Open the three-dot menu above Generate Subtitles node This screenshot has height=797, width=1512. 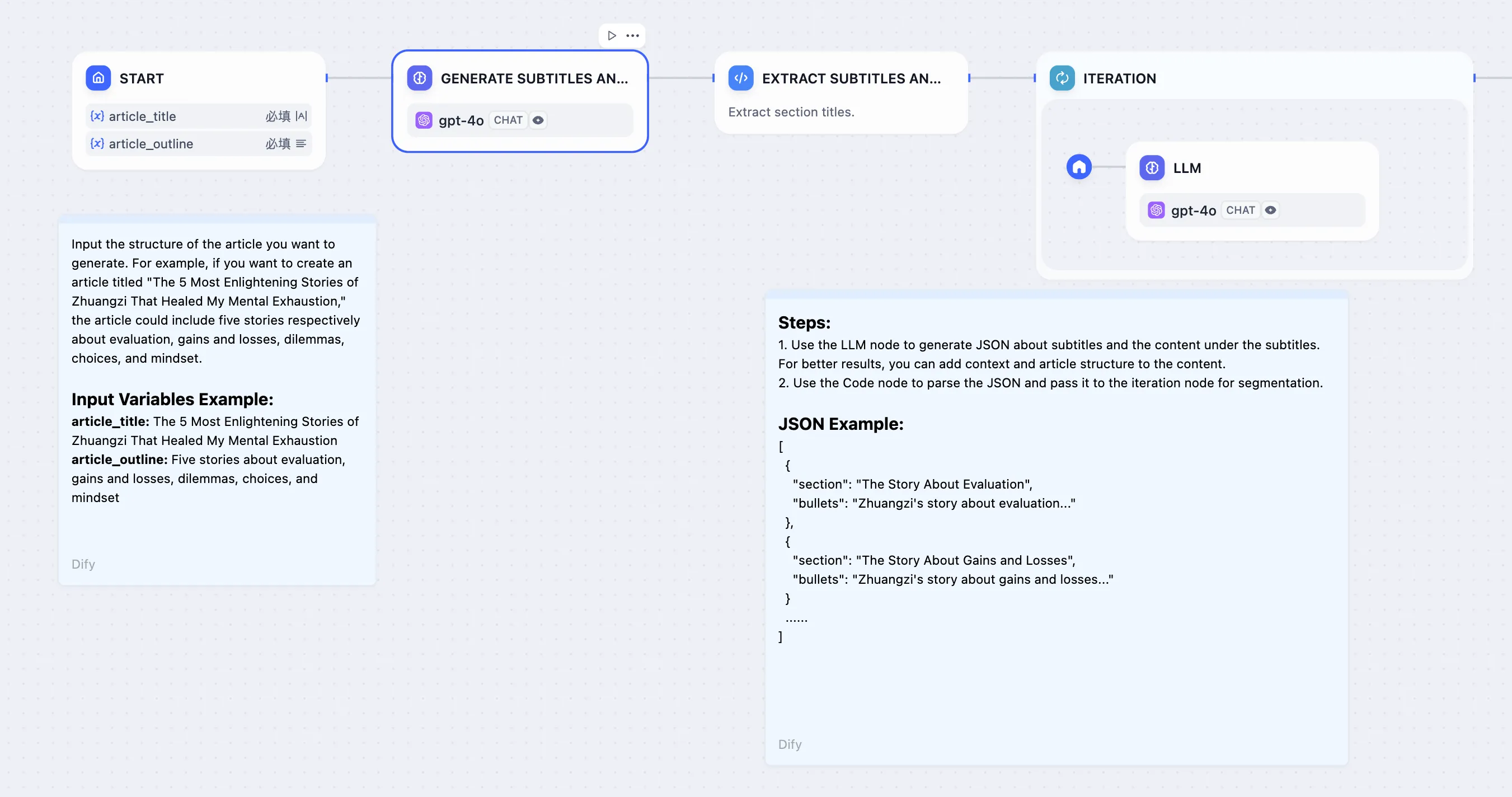coord(632,36)
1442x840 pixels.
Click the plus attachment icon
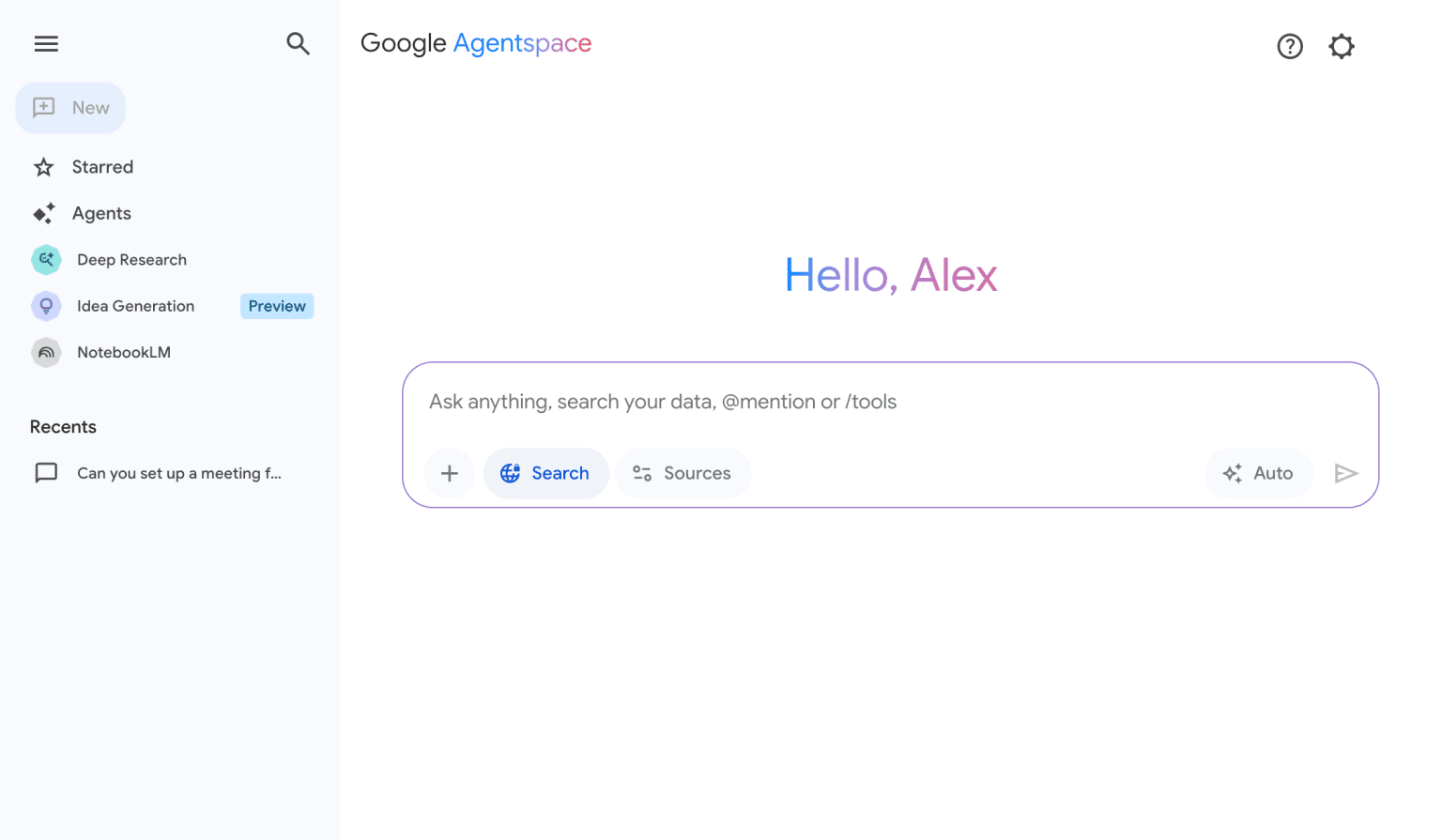click(x=450, y=473)
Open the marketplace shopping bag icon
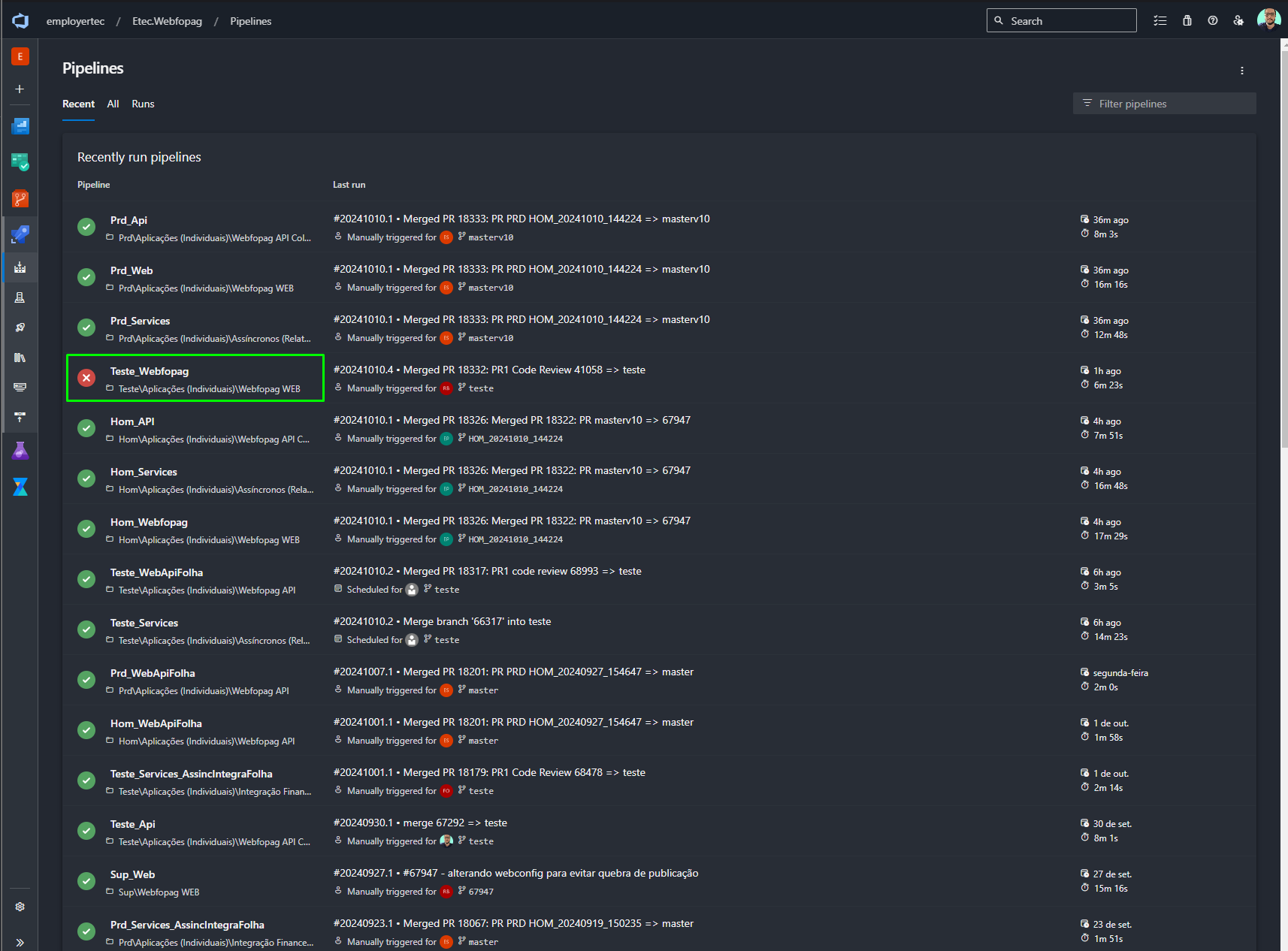The image size is (1288, 951). point(1187,21)
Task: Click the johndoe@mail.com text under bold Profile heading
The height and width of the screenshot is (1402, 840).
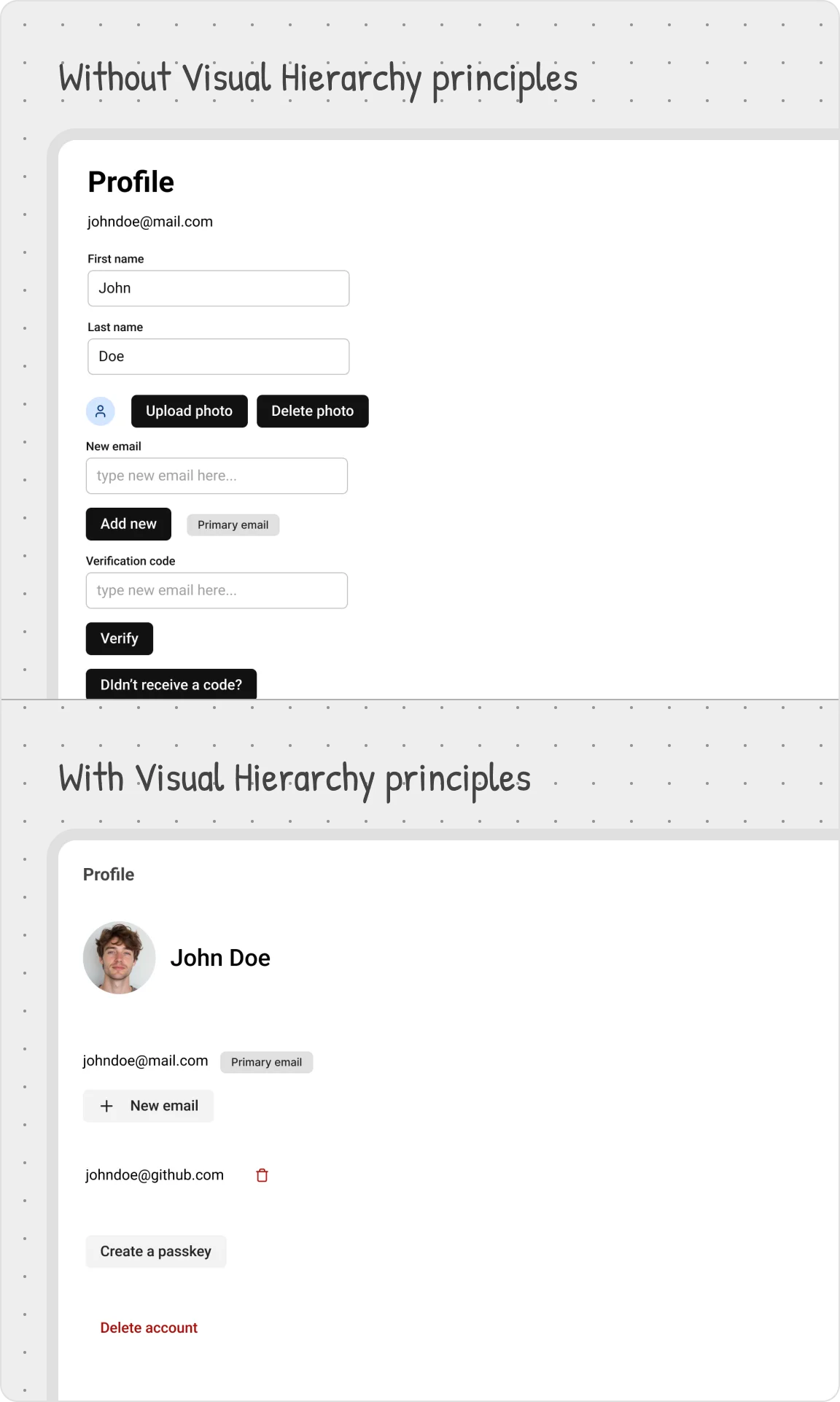Action: click(x=150, y=222)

> [Assignment]: Nothing but the lines from the one with "1442x840 pixels." through the last line of the material above should appear in the answer, each copied exactly, with no pictures.

> [Solution to the problem]:
1442x840 pixels.
Click the plus attachment icon
click(x=450, y=473)
Open the marketplace shopping bag icon
The image size is (1288, 951). point(1187,21)
Task: Click the johndoe@mail.com text under bold Profile heading
The height and width of the screenshot is (1402, 840).
Action: click(x=150, y=222)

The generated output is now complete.